TO BE DONE:
Extract the data below word for word, from the line with "963x606 pixels. At" through the line with "pyautogui.click(x=392, y=48)", and omit the pictures.

DATASET CONTENT:
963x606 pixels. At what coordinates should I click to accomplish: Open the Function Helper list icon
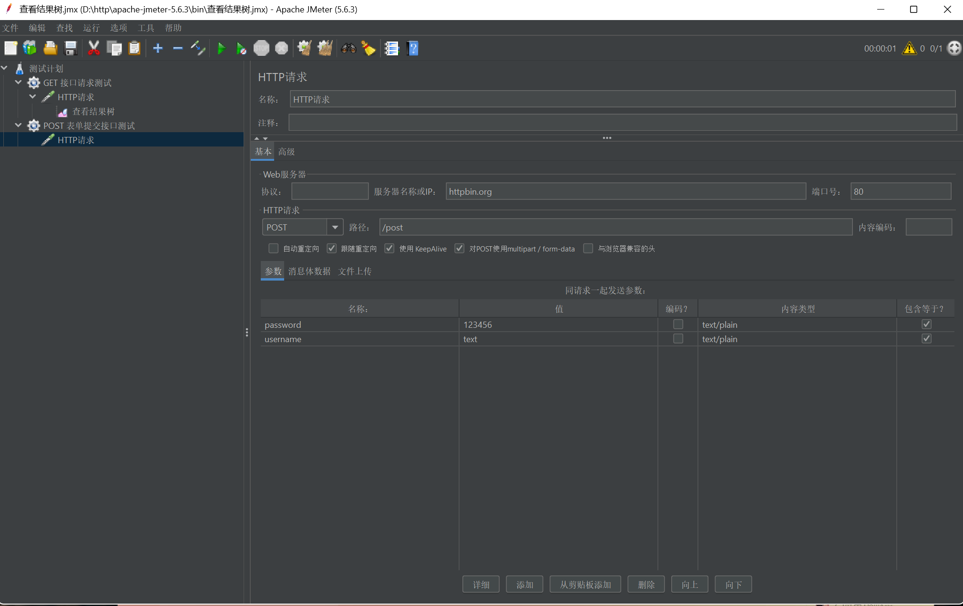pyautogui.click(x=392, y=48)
...
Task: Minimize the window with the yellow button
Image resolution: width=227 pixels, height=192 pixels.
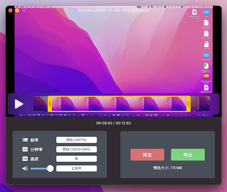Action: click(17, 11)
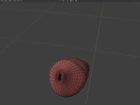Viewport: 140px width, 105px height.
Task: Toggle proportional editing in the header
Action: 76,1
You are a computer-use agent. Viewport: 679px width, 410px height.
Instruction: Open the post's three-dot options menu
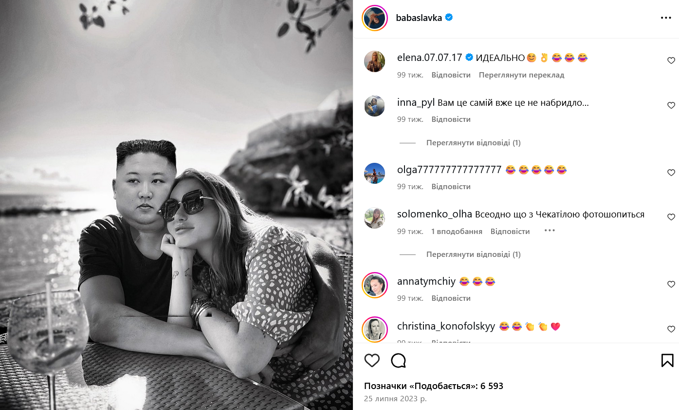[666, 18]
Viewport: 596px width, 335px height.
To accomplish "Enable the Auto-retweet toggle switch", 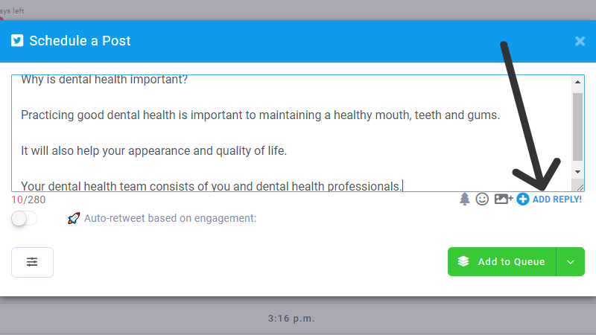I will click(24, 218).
...
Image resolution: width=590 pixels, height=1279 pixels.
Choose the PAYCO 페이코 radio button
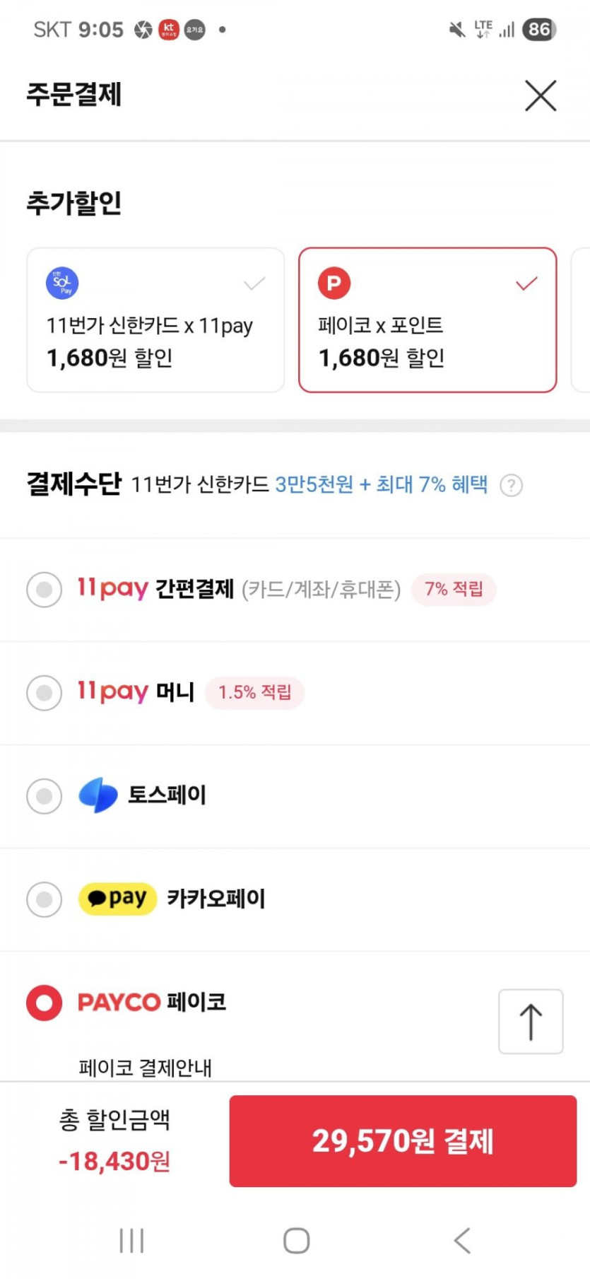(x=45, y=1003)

FINAL ANSWER:
963x606 pixels. At what coordinates should I click to accomplish: Open the Function Helper list icon
pyautogui.click(x=392, y=48)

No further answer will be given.